| Assignment |
Look for the word "computer" in the data below, and copy every line that holds it.

| Exercise input |
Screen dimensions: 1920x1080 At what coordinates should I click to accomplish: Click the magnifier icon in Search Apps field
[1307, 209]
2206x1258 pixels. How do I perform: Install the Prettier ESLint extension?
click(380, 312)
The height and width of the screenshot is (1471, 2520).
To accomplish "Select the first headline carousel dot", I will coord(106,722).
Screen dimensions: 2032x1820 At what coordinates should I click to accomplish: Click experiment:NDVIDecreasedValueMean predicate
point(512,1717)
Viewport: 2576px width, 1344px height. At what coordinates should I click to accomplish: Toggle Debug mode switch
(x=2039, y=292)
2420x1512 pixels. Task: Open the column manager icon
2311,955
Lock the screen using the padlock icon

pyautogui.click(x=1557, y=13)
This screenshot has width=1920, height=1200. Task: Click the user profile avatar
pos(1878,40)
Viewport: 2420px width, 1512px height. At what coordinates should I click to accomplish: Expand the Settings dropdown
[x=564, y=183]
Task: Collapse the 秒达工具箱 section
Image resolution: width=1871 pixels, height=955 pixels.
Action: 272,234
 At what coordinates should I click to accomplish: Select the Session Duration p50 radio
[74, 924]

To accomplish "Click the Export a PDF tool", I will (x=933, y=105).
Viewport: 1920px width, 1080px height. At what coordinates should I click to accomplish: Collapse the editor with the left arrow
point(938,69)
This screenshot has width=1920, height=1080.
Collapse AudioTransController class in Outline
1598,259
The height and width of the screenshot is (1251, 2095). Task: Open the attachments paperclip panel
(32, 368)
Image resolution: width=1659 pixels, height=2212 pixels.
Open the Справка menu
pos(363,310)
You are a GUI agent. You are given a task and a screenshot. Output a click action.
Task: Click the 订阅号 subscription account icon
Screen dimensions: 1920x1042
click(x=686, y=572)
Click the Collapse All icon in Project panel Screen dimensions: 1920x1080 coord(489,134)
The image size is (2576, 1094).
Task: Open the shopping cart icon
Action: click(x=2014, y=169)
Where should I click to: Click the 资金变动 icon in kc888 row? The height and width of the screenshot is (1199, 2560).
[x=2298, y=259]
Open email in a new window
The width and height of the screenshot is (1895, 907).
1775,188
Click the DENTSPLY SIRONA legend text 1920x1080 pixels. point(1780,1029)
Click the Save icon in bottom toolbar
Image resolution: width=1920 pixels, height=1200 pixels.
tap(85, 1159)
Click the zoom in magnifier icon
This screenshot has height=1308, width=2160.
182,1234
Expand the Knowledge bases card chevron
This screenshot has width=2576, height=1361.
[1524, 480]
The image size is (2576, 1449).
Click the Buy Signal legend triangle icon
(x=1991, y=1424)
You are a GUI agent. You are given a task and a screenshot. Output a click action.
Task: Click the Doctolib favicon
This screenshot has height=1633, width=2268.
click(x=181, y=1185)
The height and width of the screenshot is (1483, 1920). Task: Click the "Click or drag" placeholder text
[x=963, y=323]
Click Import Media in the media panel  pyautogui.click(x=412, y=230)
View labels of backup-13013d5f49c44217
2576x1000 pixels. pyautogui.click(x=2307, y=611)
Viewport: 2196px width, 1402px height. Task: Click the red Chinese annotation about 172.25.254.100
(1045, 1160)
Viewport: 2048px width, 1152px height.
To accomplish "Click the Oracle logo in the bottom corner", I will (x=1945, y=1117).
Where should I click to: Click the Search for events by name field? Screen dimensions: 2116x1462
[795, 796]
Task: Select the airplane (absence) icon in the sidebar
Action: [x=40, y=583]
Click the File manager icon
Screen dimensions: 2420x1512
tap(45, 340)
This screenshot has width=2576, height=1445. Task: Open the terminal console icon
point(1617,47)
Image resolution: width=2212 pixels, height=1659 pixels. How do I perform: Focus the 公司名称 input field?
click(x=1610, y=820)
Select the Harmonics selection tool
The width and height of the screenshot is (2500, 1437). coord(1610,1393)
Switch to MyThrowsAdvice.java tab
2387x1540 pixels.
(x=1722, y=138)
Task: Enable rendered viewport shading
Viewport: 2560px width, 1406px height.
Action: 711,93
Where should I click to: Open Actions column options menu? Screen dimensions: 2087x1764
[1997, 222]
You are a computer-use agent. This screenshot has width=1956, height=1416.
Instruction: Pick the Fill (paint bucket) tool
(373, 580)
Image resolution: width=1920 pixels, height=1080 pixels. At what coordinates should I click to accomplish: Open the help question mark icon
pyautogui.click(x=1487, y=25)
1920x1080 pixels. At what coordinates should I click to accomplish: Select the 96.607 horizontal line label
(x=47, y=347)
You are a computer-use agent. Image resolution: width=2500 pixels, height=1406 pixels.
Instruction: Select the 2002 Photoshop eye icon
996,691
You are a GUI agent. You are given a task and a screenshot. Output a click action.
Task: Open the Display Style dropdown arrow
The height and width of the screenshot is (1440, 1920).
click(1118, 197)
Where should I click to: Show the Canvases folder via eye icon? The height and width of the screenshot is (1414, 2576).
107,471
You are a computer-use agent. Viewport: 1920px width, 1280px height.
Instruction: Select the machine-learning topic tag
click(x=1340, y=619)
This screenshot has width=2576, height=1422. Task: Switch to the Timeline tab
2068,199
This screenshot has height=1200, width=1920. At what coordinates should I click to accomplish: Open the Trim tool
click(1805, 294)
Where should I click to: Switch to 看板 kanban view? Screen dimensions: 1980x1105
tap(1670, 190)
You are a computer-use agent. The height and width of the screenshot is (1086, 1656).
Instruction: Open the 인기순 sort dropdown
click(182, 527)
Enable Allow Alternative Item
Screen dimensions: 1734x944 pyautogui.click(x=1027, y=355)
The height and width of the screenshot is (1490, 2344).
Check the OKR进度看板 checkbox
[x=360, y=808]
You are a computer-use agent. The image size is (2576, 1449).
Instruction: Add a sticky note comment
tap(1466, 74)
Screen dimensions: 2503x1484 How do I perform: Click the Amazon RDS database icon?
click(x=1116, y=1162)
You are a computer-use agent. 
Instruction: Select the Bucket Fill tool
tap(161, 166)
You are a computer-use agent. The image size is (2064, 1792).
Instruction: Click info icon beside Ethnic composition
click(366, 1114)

| Completed task |
You are a computer-use agent. This screenshot has width=1956, height=1416.
You are a computer-use agent. Image resolution: width=2500 pixels, height=1406 pixels.
You are a computer-use agent. Viewport: 1920px width, 1280px height.
You are a computer-use agent. The height and width of the screenshot is (1086, 1656).
You are a computer-use agent. The image size is (2576, 1449).
You are a computer-use agent. 
You are a computer-use agent. The image size is (2064, 1792).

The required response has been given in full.